The Experimental Advanced Superconducting Tokamak (EAST), a nuclear fission laboratory in Hefein, China has, in fact, been working to recreate an energy source on our planet that can rival that of our closest star. To do that, however, we must first understand exactly how the sun that’s been gazed upon by every organism in earth’s history manages to release the energy we so deeply cherish. 

Our sun generates energy by means of nuclear fusion. What that means is that, at its core, the sun is able to fuse together certain atoms into new ones. When that happens, a lot of energy is released, it is radiated from the core of the sun, and travels throughout the solar system to reach its planets, and us, in the form of fundamental, invigorating heat. That’s why, for years, now, scientists have been trying to recreate the conditions necessary for nuclear fusion. If we could manage to recreate the processes by which the sun “creates” its energy, here on earth, it might represent a means to a novel, clean, and constant supply of energy.
###
BRIEF:
Copy the passage about the sun's energy word for word, from "Our sun generates" up to and including "supply of energy.". The data that follows comes from a separate source.

DATASET CONTENT:
###
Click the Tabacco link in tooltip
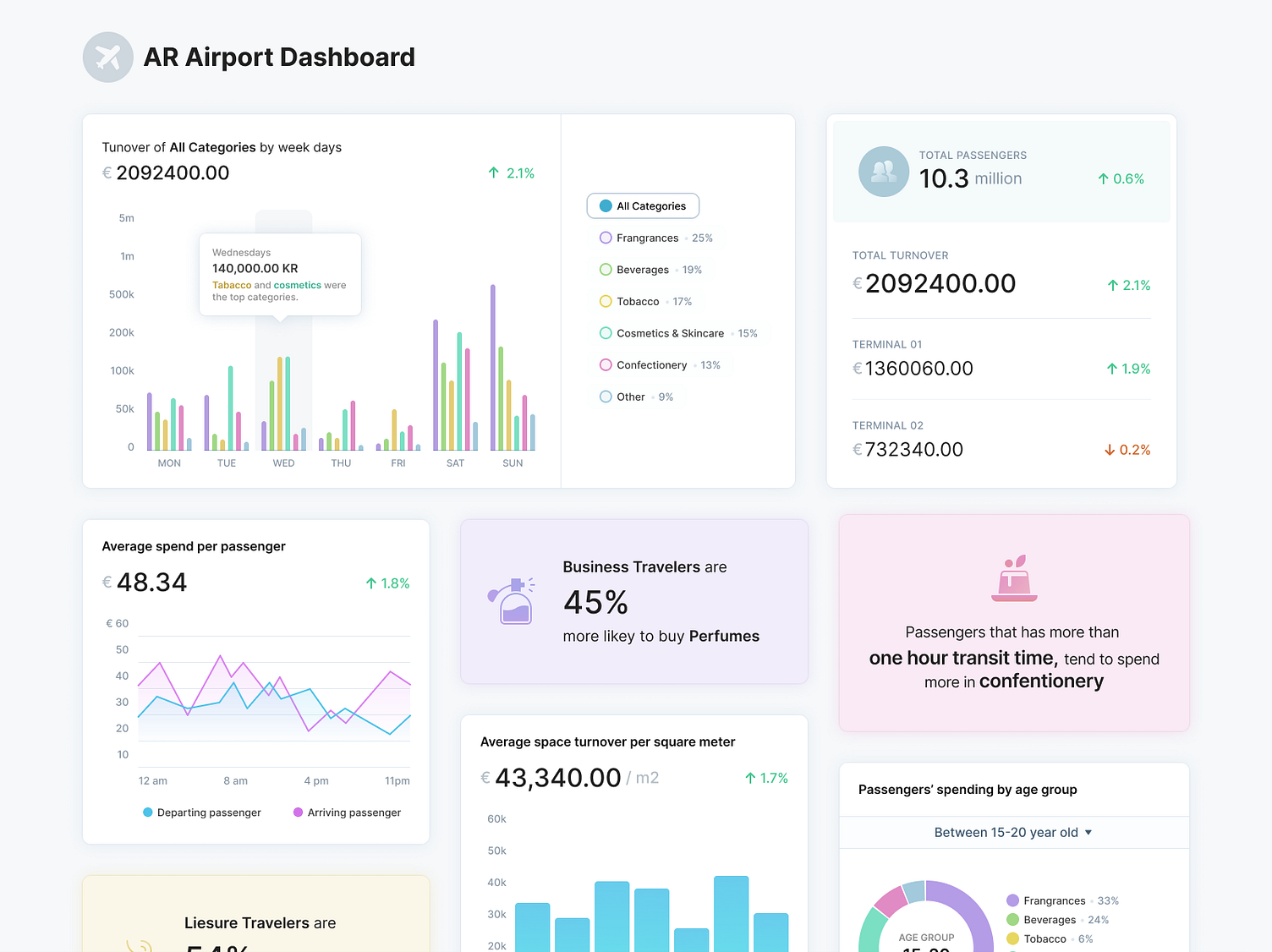The image size is (1272, 952). click(x=232, y=285)
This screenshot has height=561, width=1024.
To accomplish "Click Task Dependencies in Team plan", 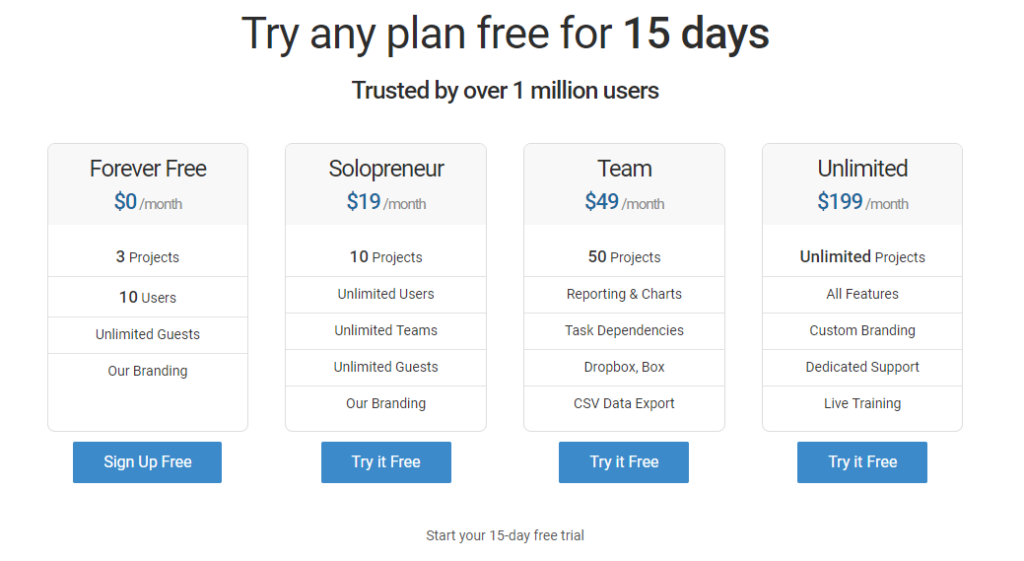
###
OUTPUT FOR THIS TASK:
Our sun generates energy by means of nuclear fusion. What that means is that, at its core, the sun is able to fuse together certain atoms into new ones. When that happens, a lot of energy is released, it is radiated from the core of the sun, and travels throughout the solar system to reach its planets, and us, in the form of fundamental, invigorating heat. That’s why, for years, now, scientists have been trying to recreate the conditions necessary for nuclear fusion. If we could manage to recreate the processes by which the sun “creates” its energy, here on earth, it might represent a means to a novel, clean, and constant supply of energy.